The Farmer’s Angst - Understanding the New Farm Laws
Political-corporate nexus
It is not every day that one needs a doctor, a lawyer, a policemen or a priest, but everyday, three times a day, you need a farmer.
Farmers are not a homogenous community. There are caste and class differences because, among land-owning farmers, the socio-economic spectrum of farmers is huge. At one end are wealthy, university-educated farmers with large land-holdings, who are also traders or aggregators, own agri-based industries, have political clout (sometimes as MLAs/MPs), and may or may not live on their land. At the low end, are marginal/ subsistence farmers who live on their land.
India’s rural communities are over 60% of our 1.3-billion population. They are a mix of land-owning farmers, share-croppers, landless labourers, artisans, and workers in agri-based industries.
Farmers owning less than 2-hectares land are designated “small farmers” [SFs, hereinafter], who are 86% of all farmers. However, a farmer holding even 3-hectares would be in similar financial/ economic/ educational circumstances. Thus, the proportion of farmers who are SFs would certainly be closer to 90%.

● **PROVIDED MATERIAL**:
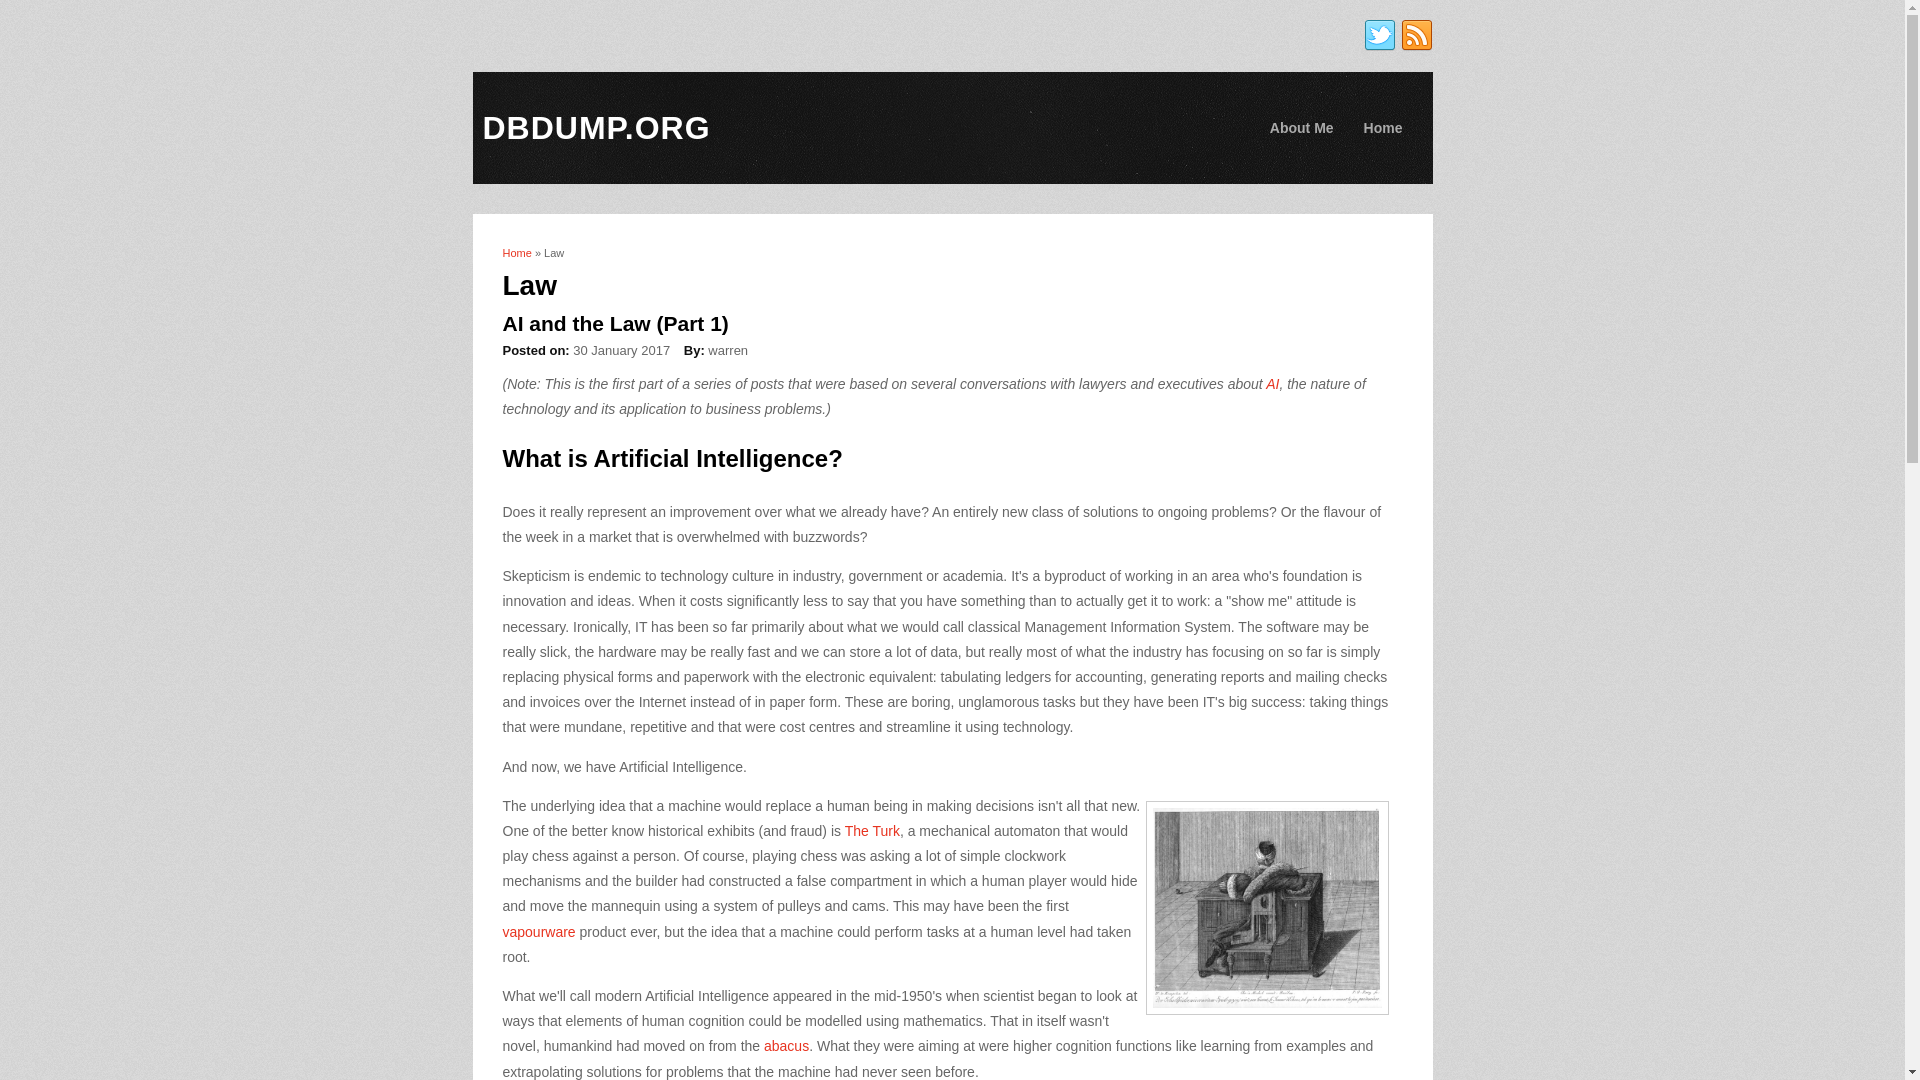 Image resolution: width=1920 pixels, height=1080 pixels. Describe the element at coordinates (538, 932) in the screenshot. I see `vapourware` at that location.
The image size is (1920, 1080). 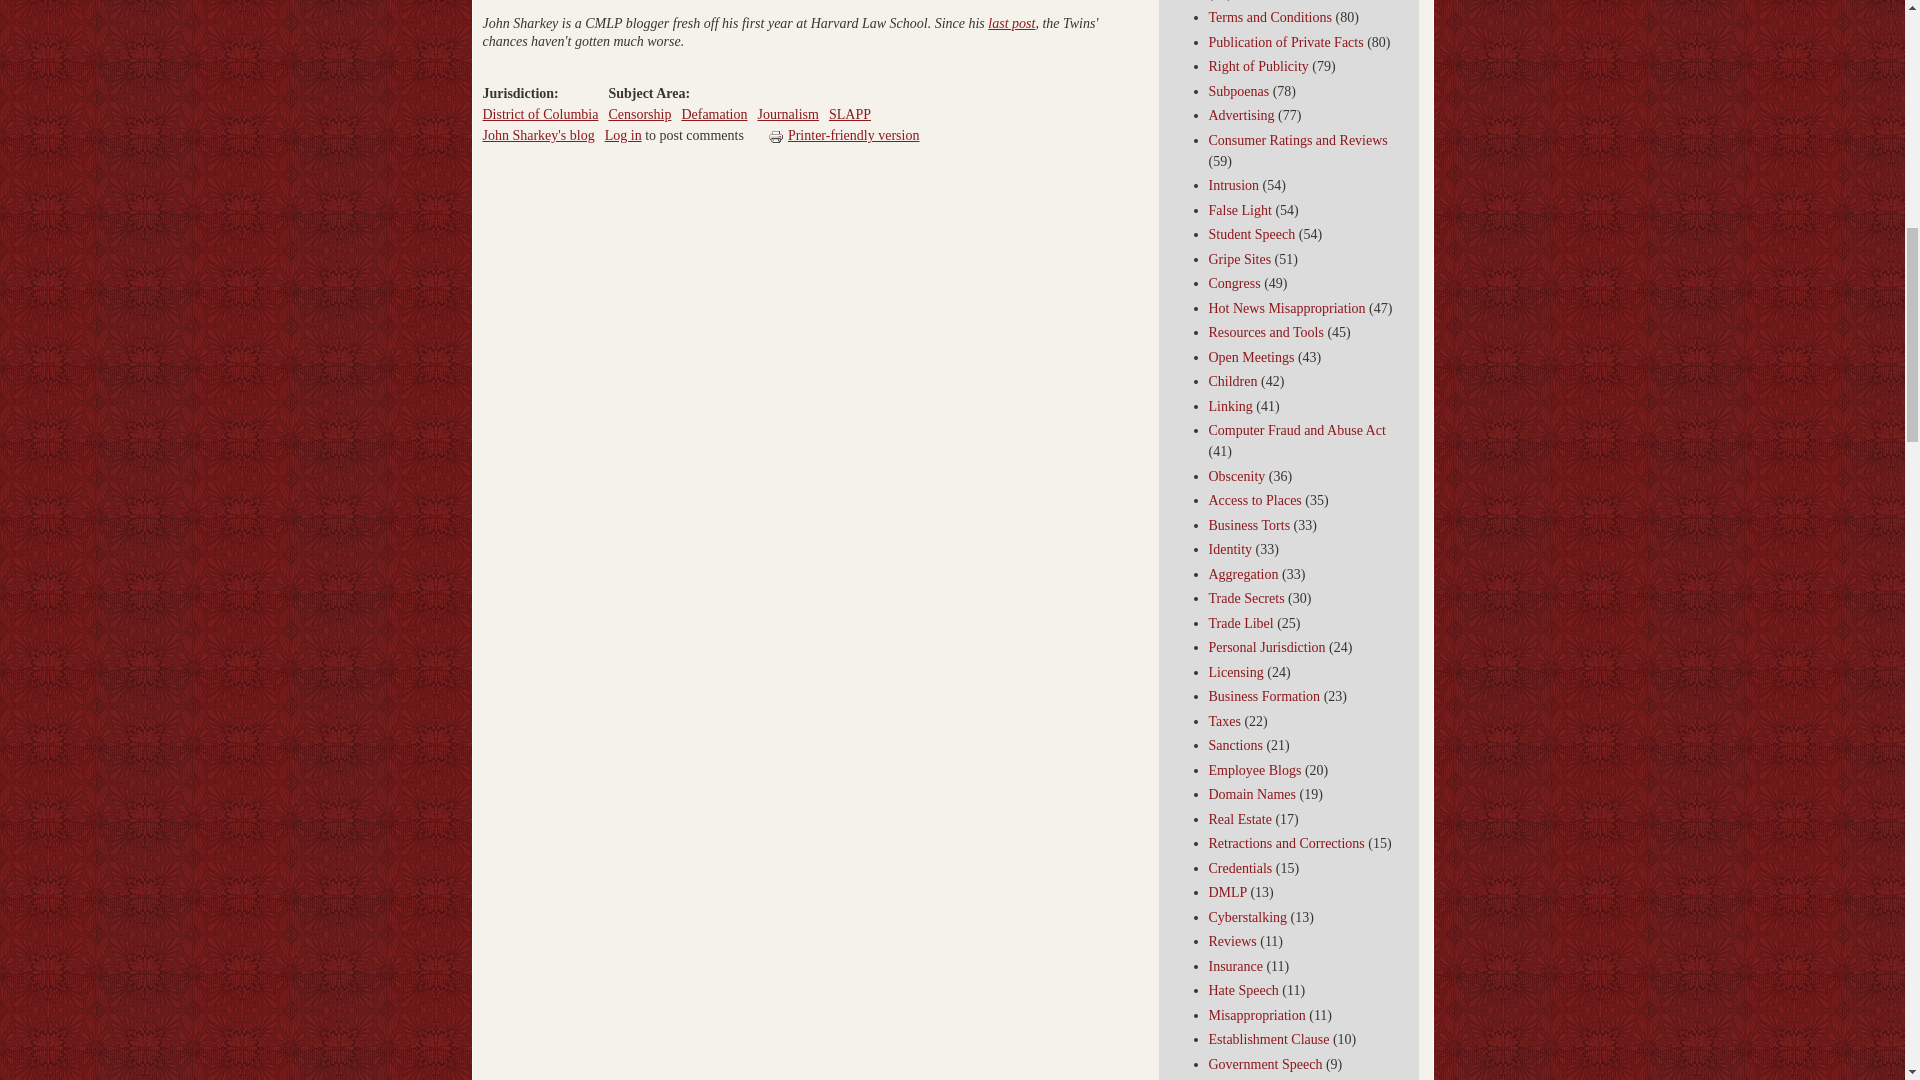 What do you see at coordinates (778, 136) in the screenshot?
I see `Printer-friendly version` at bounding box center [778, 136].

● **WORK INSTRUCTION**:
Continue the article on the farmers' angst over India's new farm laws, starting right after its last sentence.

● **OUTPUT OF THE TASK**:
Many SFs or members of their family are also part-time or off-season migrant labourers for financial/ economic reasons. Traders in rural areas supply agri inputs to SFs and are also pawn brokers, money-lenders and farm-gate buyers of SF’s produce.
Who are protesting the new Farm Laws?
The protesting farmers are mostly SFs, including women. Among the protestors are also other farmers who may not be SFs, but understand that the new Farm Laws will affect them adversely. Also among the protestors are landless labourers and workers, who are dependent upon farmers.
Another group are Armed Forces Veterans, who retired at ages 38 to 42 and returned to their farmer-worker roots in the rural community. They are not insignificant numbers especially in Punjab, Haryana, Rajasthan and UP. They bring Lal Bahadur Shastri’s slogan “Jai Jawan! Jai Kisan!” to life.
The new Farm Laws
The new Farm Laws [Farm Laws, hereinafter] effective 27.9.2020, which are being opposed are:
# The Farmers’ Produce Trade and Commerce (Promotion and Facilitation) Act, 2020 [FPTC Act hereinafter],
# The Farmers (Empowerment and Protection) Agreement on Price Assurance and Farm Services Act, 2020 [FAPAFS Act hereinafter], and
# The Essential Commodities (Amendment) Act, 2020 [ECA Act hereinafter], which amended the Essential Commodities Act 1955 [EC Act 1955, hereinafter].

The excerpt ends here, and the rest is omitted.